Entries shown »
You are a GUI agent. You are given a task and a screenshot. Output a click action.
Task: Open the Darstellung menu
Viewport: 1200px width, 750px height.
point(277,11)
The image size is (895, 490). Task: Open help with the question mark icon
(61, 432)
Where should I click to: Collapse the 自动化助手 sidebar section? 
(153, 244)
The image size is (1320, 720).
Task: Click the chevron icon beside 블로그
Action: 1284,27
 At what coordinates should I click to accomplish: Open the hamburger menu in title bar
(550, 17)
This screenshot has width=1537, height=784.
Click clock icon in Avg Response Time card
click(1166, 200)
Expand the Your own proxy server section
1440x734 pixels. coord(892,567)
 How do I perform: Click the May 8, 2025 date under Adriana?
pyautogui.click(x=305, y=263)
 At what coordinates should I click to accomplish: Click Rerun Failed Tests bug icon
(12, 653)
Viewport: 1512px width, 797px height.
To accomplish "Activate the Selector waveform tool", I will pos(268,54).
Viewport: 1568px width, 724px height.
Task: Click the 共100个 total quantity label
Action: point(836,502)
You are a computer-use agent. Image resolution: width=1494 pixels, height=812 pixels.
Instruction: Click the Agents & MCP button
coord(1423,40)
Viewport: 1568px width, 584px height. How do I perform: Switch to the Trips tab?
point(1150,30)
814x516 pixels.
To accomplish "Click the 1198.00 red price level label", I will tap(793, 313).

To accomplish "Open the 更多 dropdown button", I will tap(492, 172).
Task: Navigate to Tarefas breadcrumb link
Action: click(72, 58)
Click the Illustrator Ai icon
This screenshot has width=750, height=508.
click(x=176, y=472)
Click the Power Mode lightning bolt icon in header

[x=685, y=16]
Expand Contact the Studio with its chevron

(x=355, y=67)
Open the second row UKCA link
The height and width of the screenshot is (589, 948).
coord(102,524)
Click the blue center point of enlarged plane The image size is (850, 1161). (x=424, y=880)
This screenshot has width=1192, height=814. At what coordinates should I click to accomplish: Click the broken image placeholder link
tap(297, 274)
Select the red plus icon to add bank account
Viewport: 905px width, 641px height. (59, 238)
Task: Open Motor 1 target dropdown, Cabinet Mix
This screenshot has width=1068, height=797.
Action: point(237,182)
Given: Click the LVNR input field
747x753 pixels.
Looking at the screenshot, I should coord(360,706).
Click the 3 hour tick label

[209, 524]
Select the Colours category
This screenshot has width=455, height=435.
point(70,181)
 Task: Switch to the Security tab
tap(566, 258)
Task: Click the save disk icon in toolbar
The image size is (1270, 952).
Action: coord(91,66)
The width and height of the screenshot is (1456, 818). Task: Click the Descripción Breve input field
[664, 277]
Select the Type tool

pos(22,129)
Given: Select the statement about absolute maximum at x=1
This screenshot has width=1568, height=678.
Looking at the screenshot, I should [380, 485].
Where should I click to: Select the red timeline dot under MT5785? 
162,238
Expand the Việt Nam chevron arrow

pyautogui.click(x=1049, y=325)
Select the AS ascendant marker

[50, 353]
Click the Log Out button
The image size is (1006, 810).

Requirement »
Copy all of the data above line for line, with no changes.

Result for this exercise »
You are a GUI agent. You are given a task and a screenshot. Output a click action.
Task: Open the Darstellung menu
Viewport: 1200px width, 750px height.
point(277,11)
The image size is (895, 490). Task: Open help with the question mark icon
(61, 432)
Where should I click to: Collapse the 自动化助手 sidebar section? 
(153, 244)
The image size is (1320, 720).
Task: Click the chevron icon beside 블로그
Action: 1284,27
 At what coordinates should I click to accomplish: Open the hamburger menu in title bar
(550, 17)
This screenshot has width=1537, height=784.
Click clock icon in Avg Response Time card
click(1166, 200)
Expand the Your own proxy server section
1440x734 pixels. coord(892,567)
 How do I perform: Click the May 8, 2025 date under Adriana?
pyautogui.click(x=305, y=263)
 At what coordinates should I click to accomplish: Click Rerun Failed Tests bug icon
(12, 653)
Viewport: 1512px width, 797px height.
To accomplish "Activate the Selector waveform tool", I will pos(268,54).
Viewport: 1568px width, 724px height.
Task: Click the 共100个 total quantity label
Action: point(836,502)
You are a computer-use agent. Image resolution: width=1494 pixels, height=812 pixels.
Instruction: Click the Agents & MCP button
coord(1423,40)
Viewport: 1568px width, 584px height. How do I perform: Switch to the Trips tab?
point(1150,30)
814x516 pixels.
To accomplish "Click the 1198.00 red price level label", I will tap(793, 313).

To accomplish "Open the 更多 dropdown button", I will tap(492, 172).
Task: Navigate to Tarefas breadcrumb link
Action: click(72, 58)
Click the Illustrator Ai icon
This screenshot has width=750, height=508.
click(x=176, y=472)
Click the Power Mode lightning bolt icon in header

[x=685, y=16]
Expand Contact the Studio with its chevron

(x=355, y=67)
Open the second row UKCA link
The height and width of the screenshot is (589, 948).
coord(102,524)
Click the blue center point of enlarged plane The image size is (850, 1161). (x=424, y=880)
This screenshot has width=1192, height=814. At what coordinates should I click to accomplish: Click the broken image placeholder link
tap(297, 274)
Select the red plus icon to add bank account
Viewport: 905px width, 641px height. (59, 238)
Task: Open Motor 1 target dropdown, Cabinet Mix
This screenshot has width=1068, height=797.
Action: point(237,182)
Given: Click the LVNR input field
747x753 pixels.
Looking at the screenshot, I should coord(360,706).
Click the 3 hour tick label

[209, 524]
Select the Colours category
This screenshot has width=455, height=435.
point(70,181)
 Task: Switch to the Security tab
tap(566, 258)
Task: Click the save disk icon in toolbar
The image size is (1270, 952).
Action: coord(91,66)
The width and height of the screenshot is (1456, 818). Task: Click the Descripción Breve input field
[664, 277]
Select the Type tool

pos(22,129)
Given: Select the statement about absolute maximum at x=1
This screenshot has width=1568, height=678.
Looking at the screenshot, I should [380, 485].
Where should I click to: Select the red timeline dot under MT5785? 
162,238
Expand the Việt Nam chevron arrow

pyautogui.click(x=1049, y=325)
Select the AS ascendant marker

[50, 353]
Click the Log Out button
The image size is (1006, 810).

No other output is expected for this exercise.